**SUPPLIED MATERIAL**
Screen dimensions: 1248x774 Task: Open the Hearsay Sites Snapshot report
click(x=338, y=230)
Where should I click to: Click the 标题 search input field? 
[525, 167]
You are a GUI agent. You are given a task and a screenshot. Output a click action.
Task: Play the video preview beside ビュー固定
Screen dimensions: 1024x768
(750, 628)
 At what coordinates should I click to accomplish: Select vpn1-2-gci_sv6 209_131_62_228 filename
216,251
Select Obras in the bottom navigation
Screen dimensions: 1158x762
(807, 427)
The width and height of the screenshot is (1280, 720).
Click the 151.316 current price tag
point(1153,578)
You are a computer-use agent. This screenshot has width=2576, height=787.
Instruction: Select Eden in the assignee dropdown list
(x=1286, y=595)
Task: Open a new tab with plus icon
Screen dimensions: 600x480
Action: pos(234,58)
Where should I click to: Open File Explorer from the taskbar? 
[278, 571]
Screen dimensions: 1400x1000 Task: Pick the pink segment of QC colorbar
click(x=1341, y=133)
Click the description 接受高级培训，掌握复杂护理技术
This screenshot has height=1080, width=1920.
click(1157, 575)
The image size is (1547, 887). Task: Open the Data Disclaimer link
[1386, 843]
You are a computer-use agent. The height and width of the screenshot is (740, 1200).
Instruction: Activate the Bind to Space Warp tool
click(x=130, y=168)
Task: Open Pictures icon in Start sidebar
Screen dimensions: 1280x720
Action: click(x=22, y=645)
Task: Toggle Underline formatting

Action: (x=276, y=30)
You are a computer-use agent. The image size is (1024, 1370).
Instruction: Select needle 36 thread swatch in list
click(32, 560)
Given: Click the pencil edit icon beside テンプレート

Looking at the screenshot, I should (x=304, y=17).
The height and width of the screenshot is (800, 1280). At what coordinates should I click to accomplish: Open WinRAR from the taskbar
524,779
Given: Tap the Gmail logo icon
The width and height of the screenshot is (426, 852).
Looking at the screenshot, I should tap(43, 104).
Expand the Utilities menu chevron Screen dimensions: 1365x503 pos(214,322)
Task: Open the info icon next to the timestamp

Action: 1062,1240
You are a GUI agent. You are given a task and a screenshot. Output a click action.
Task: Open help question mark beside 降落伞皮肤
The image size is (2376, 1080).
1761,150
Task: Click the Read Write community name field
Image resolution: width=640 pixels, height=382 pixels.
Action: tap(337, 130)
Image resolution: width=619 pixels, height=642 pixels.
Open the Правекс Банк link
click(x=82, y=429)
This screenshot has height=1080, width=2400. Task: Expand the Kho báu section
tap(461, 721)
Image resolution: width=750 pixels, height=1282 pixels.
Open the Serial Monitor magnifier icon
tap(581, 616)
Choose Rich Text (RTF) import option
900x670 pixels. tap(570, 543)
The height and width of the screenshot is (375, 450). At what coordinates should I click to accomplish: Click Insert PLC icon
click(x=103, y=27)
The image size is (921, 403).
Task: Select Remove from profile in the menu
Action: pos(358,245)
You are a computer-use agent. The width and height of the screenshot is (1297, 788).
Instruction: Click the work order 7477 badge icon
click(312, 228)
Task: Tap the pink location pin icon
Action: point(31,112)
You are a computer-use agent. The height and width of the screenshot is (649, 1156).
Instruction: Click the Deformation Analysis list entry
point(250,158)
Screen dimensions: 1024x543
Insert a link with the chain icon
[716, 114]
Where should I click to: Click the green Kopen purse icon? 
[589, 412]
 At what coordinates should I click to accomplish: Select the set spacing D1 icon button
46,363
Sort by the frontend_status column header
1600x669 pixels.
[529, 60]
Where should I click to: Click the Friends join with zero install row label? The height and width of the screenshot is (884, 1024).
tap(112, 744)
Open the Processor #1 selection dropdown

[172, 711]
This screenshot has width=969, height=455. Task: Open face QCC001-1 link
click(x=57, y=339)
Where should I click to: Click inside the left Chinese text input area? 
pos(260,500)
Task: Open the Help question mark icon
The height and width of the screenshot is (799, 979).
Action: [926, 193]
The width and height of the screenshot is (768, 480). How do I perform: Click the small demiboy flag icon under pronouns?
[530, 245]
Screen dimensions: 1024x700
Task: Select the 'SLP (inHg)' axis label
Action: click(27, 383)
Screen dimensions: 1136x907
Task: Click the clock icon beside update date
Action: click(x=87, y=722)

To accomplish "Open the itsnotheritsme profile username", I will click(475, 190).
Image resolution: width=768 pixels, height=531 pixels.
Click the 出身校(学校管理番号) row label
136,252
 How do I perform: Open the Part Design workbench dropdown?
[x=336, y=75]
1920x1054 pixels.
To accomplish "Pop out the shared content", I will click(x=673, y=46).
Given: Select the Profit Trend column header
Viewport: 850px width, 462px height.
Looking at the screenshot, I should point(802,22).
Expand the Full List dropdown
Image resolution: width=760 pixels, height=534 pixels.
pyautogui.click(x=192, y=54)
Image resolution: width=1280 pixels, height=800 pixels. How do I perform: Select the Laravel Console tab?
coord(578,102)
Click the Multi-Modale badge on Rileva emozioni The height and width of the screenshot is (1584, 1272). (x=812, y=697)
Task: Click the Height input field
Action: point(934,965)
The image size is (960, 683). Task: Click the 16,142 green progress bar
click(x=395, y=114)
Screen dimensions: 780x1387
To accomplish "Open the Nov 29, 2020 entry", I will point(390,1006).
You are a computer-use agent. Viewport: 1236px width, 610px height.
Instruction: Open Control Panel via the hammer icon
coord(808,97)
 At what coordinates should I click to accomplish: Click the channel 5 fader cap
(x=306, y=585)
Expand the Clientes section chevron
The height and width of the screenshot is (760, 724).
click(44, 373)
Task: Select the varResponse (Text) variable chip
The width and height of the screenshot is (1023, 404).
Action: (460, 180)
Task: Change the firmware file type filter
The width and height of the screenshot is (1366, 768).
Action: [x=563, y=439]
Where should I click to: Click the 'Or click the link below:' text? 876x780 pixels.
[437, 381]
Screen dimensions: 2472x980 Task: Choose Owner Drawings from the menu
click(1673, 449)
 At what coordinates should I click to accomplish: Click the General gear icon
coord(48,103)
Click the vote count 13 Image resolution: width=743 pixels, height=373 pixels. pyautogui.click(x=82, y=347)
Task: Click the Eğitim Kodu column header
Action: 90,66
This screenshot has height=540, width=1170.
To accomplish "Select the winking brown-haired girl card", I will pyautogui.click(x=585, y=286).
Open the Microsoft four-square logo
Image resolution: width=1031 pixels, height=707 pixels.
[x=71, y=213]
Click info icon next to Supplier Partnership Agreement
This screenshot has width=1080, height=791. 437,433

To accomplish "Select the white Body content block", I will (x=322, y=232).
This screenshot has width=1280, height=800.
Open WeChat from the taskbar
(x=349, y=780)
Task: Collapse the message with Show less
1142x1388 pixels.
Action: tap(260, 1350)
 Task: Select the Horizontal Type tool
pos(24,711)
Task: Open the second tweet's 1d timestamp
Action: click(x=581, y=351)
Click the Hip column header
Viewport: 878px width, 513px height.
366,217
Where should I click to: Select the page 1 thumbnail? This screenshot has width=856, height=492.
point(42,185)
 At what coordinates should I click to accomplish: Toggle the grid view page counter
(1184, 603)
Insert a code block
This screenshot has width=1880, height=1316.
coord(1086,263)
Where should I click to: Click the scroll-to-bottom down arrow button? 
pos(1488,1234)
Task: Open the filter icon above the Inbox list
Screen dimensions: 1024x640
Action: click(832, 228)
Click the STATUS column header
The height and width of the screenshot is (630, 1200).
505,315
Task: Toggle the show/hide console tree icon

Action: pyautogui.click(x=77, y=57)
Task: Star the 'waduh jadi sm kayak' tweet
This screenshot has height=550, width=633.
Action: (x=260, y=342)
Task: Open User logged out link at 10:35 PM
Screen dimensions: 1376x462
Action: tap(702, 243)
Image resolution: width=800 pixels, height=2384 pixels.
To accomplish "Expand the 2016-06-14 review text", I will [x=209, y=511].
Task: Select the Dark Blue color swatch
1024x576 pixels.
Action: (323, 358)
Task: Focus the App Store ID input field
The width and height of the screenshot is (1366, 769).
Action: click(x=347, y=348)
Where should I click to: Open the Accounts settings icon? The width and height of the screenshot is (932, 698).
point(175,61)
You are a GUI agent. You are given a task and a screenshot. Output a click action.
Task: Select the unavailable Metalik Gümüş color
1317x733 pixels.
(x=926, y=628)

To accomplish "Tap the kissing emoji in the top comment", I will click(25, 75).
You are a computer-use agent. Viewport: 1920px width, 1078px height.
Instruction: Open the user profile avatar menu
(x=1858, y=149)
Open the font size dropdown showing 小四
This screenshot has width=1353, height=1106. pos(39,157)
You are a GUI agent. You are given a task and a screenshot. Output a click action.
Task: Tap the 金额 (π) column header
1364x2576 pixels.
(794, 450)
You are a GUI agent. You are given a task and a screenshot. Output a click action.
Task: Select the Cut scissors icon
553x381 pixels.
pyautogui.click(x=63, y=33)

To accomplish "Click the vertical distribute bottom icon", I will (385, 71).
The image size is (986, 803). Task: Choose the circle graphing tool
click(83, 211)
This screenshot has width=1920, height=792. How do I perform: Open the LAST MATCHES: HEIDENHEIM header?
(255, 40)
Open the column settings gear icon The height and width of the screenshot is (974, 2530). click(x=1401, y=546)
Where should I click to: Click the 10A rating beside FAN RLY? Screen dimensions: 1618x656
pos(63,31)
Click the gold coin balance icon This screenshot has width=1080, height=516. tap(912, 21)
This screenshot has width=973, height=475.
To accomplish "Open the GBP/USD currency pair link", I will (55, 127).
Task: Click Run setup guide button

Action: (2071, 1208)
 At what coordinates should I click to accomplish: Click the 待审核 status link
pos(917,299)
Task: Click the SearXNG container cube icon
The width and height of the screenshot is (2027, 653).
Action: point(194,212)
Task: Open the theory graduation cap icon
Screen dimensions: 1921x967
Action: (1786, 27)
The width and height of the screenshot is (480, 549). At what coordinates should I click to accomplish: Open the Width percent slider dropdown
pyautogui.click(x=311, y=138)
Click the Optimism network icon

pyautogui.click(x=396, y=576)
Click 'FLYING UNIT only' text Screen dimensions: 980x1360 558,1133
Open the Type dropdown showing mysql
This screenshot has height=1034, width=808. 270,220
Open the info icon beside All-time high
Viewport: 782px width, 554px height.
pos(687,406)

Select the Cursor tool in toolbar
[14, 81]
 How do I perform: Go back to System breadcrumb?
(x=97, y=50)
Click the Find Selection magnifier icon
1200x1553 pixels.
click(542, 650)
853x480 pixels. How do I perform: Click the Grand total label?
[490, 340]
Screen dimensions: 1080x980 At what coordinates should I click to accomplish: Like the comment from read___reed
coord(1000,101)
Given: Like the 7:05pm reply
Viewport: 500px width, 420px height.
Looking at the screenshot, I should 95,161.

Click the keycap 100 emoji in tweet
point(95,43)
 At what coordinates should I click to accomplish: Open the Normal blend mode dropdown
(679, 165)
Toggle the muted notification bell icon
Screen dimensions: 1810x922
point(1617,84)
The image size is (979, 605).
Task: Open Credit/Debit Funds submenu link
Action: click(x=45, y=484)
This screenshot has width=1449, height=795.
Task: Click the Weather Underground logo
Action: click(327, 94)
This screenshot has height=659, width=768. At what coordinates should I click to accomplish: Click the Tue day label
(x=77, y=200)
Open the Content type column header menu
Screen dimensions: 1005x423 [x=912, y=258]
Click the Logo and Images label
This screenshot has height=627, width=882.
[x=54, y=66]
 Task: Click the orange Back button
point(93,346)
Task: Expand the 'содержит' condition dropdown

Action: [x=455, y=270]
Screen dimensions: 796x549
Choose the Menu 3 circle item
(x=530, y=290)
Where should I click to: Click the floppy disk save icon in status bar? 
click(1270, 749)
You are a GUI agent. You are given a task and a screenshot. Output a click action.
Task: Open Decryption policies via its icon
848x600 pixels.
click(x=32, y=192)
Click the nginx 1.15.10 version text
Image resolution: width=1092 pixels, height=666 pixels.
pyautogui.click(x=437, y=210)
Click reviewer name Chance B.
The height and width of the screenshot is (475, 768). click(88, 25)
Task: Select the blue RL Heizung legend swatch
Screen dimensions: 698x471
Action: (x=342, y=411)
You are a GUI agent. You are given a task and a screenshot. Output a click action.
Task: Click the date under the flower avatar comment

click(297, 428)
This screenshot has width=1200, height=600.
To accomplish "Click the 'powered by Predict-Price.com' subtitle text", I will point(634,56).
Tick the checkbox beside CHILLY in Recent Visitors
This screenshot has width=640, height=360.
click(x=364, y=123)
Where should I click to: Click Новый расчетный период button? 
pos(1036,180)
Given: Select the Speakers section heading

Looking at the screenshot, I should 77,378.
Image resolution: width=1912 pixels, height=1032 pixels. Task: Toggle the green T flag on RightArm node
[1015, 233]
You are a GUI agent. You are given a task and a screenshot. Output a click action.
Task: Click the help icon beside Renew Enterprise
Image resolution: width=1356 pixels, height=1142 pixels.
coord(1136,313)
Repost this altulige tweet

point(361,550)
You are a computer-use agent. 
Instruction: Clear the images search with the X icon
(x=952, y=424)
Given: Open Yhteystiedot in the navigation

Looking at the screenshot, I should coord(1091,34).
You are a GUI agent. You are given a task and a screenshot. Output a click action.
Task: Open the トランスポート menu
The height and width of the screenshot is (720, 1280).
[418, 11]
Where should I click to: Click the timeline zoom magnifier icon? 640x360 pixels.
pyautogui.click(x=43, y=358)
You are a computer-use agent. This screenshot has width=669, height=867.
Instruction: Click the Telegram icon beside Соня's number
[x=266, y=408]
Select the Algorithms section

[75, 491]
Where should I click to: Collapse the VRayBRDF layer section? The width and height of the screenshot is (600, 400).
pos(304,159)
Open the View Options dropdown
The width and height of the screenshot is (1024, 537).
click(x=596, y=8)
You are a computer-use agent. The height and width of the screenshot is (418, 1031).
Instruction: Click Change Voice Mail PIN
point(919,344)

**PROBLEM DETAILS**
The total, and only the total: count the lines above that contain "question".

**TASK RESPONSE**
2